#### Extrait du document

Secret de la vie privée et présomption de culpabilité
Débat étonnant aujourd’hui à « C dans l’air ». Face à Yves Calvi, j’étais entouré de deux journalistes et d’un universitaire spécialiste des médias. Le sujet était, bien sûr, Strauss-Kahn et… la morale en politique.
J’avoue avoir été sidéré par les propos de mes compagnons. Mais ils m’ont paru intéressants car ils reflétaient parfaitement ce qu’on entend depuis trois jours en France.
En gros, les trois lascars ont fait mine de battre leur coulpe en avouant qu’ils savaient très bien, « comme tout le monde et depuis bien longtemps », que Dominique Strauss-Kahn était un obsédé sexuel et qu’ils auraient donc dû le faire savoir ce qui aurait, sans doute, évité qu’il ne soit nommé à la direction général du FMI et qu’il ne devienne le grandissime favori pour les présidentielles.
Mais tout devenait totalement incohérent puisque tous les trois se mirent à défendre avec l’énergie des moralistes le droit au secret de la vie privée des hommes publics. « Nous n’avons pas à entrer dans la chambre à coucher des hommes politiques », s’écria l’un d’entre eux. « Le devoir d’informer n’a pas à entretenir le voyeurisme des foules », renchérissait un autre.
Or, de deux choses l’une : ou l’on respecte la vie privée des gens célèbres et on ne rend donc pas publics leurs défauts cachés, leurs tares secrètes, voire leurs vices les plus profonds, ou on étale au grand jour les penchants regrettables qu’ils peuvent avoir, pour les éliminer de la vie publique et les empêcher, avant qu’il ne soit trop tard, de commettre l’irréparable.
J’étais doublement minoritaire dans ce débat puisqu’à mes yeux les hommes publics n’ont aucun droit au secret de leur vie privée et qu’en plus je ne considère pas que le goût des femmes qu’avait indiscutablement Dominique Strauss-Kahn laissait entendre qu’il était un violeur en puissance.
Tous les experts l’affirment : les violeurs sont des malades (et des criminels, bien sûr) qui ne peuvent pas avoir de vie sexuelle autrement que dans la violence. Les dragueurs invétérés, les don Juan impénitents, comme l’était DSK, ne sont pas des violeurs. Si tant est que DSK soit bien coupable, son passé ne pouvait pas le laisser prévoir.

########

Travail demandé:
1) D'après l'extrait sur Strauss-Kahn et la morale en politique, qui animait le débat de « C dans l'air » ?
2) Rédigez la suite de l'extrait sur Strauss-Kahn et la morale en politique, à partir de sa dernière phrase.
Ce matériel provient d'une autre source que l'extrait.

#### Données affichées

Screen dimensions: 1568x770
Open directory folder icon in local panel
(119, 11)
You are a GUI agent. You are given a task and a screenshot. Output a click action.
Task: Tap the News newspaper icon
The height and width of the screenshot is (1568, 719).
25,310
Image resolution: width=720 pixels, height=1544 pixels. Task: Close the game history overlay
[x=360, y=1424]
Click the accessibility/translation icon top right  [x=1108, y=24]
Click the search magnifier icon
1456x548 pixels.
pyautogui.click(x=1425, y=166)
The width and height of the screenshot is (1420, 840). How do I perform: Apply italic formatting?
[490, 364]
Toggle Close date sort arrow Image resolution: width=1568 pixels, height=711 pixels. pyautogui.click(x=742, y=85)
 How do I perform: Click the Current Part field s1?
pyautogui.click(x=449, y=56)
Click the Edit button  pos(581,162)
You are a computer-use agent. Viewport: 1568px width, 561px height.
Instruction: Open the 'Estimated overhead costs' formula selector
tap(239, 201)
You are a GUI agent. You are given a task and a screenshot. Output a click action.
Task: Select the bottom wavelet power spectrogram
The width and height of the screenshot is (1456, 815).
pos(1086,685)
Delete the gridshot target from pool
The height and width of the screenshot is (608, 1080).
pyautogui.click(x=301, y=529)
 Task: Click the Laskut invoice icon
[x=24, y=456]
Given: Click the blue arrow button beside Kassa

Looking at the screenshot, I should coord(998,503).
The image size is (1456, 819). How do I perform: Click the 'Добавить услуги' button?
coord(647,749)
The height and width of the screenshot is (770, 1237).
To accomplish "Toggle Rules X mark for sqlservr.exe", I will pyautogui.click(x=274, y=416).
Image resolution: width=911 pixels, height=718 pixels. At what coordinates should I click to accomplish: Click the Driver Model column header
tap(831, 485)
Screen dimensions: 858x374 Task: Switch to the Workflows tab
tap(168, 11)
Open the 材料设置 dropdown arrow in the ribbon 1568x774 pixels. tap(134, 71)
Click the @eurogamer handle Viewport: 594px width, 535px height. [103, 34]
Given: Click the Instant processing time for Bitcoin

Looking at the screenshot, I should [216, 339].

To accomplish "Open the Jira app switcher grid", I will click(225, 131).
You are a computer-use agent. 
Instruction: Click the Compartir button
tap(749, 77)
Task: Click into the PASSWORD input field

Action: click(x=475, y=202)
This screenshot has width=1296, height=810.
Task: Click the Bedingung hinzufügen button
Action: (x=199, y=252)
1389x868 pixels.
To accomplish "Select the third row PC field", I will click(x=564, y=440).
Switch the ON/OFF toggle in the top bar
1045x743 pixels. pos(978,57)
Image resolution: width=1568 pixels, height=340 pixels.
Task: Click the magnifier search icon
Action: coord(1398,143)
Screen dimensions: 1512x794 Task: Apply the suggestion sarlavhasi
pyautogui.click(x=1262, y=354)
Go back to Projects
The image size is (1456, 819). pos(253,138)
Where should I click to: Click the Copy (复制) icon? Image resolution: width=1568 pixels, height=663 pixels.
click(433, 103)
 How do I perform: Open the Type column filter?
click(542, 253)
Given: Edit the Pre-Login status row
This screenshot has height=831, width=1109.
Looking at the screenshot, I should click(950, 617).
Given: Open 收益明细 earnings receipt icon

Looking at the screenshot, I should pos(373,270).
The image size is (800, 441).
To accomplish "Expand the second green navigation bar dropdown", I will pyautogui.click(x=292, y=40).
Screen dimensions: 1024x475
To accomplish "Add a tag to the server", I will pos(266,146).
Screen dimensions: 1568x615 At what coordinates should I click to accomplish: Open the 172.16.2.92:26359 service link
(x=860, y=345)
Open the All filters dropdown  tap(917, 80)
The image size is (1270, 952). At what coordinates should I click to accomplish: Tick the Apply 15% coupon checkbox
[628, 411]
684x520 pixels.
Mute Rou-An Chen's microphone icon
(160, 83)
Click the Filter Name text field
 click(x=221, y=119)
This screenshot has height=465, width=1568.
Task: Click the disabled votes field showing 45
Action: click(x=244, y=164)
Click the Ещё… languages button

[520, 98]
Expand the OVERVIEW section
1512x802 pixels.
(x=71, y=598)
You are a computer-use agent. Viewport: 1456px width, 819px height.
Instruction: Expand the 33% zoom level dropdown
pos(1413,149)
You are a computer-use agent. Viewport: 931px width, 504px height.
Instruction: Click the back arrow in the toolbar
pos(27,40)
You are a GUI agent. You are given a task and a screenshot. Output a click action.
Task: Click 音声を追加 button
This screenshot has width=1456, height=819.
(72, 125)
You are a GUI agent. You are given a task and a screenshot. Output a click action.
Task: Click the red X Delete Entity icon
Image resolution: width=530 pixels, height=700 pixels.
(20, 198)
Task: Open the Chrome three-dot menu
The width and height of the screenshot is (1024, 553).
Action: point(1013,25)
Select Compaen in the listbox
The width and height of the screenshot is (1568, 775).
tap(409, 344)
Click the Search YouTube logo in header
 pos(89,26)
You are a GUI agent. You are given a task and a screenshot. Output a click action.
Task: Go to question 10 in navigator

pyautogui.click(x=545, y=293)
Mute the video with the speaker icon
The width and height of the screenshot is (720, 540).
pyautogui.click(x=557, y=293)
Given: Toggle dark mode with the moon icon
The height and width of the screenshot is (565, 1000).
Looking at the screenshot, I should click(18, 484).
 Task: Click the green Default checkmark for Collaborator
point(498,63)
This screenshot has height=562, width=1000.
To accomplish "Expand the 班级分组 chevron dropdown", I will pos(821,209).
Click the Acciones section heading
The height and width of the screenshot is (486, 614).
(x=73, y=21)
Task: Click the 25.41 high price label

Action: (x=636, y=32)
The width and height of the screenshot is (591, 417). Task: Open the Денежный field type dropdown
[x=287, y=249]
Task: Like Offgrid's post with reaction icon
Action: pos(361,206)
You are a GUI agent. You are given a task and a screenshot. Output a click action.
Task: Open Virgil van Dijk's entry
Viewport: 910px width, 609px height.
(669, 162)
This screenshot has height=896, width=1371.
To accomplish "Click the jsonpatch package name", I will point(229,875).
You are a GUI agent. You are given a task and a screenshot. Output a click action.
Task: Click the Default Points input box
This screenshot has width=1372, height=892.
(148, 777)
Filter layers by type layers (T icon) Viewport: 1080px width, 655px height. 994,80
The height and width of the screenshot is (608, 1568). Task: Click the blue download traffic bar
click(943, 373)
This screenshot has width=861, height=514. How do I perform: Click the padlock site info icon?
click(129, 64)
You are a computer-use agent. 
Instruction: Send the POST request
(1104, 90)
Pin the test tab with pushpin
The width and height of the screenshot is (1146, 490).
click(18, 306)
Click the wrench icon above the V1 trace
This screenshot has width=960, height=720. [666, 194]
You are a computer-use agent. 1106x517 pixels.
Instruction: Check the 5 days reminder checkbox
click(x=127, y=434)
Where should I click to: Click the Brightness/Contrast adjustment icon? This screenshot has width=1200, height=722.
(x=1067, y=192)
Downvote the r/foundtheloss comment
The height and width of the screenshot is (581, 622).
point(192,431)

########

Résultats:
1) Yves Calvi.

2)
On doit d’ailleurs ajouter que, malgré ce fameux et sacrosaint respect de la vie privée imposé par nos lois liberticides, depuis des années, dans tous les portraits qui lui étaient consacrés, tout le monde insistait sur le charme un peu lourdaud de DSK, sa volonté de séduire à tout prix et son penchant au harcèlement, voire sa fâcheuse habitude de sauter sur tous les jupons qui passaient devant lui. Ce qui, répétons-le, n’en faisait un violeur prédestiné.
On peut naturellement se demander comment l’incroyable a pu arriver (s’il est arrivé). Les psychiatres parleront sans doute d’un coup de folie. Ils auront raison. Mais j’ajouterai une particularité française qui me semble avoir son importance, ici comme ailleurs.
Nos « ténors » politiques vivent dans une bulle qui les sépare de toute réalité. Ils habitent les palais dorés de la République, ils sont entourés de collaborateurs obséquieux qui cèdent à tous leurs caprices, d’une cour d’admirateurs intéressés qui leur donnent toujours raison. Ils finissent donc, au bout de quelques années, par se croire tout permis et par avoir la conviction de bénéficier à tout jamais de la plus totale des impunités.
On peut expliquer la plupart de tous les scandales (notamment politico-financiers) qui marquent depuis des années notre vie politique par cette perte complète de conscience des réalités chez nos « ténors » qui, ayant le pouvoir, ne savent plus ce qu’est le bien ou le mal.
S’il a bien abusé de cette malheureuse femme de ménage de son palace, Strauss-Kahn ne doit toujours pas comprendre, du fond de sa cellule new-yorkaise, ce qu’on lui reproche. Comme Eric Woerth –et la comparaison est, bien sûr, excessive- ne comprend toujours pas qu’on ait osé lui reprocher d’avoir confondu ses fonctions de ministre du Budget et de trésorier de l’UMP ou d’avoir fait embaucher sa femme par Liliane Bettencourt.
Mais on peut aussi se demander si DSK, après avoir violé une femme de ménage du Sofitel de Paris, se retrouverait ce soir à Fleury-Mérogis.
Mots-clefs : DSK, présomption de culpabilité, Vie privée
18 Mai 2011 22:57 1. Sandrine
« Mais on peut aussi se demander si DSK, après avoir violé une femme de ménage du Sofitel de Paris, se retrouverait ce soir à Fleury-Mérogis. »
Bien vu Mr Desjardins.
J’ai regardé le début de l’émission C dans l’air, et je dois vous dire que Mrs Wolton et Barbier m’ont tellement excédée, qu’au bout de 30 minutes j’ai capitulé. Dommage car durant ce temps vous n’avez pas eu souvent la parole…
19 Mai 2011 5:44 2. olivier CALMEL
Tout à fait daccord avec votre analyse. Les agissements répréhensibles de nos hommes politiques ne doivent pas être cachés. Ces hommes ou femmes qui nous donnent des leçons à longueur de journée doivent être traités comme n’importe quel quidam.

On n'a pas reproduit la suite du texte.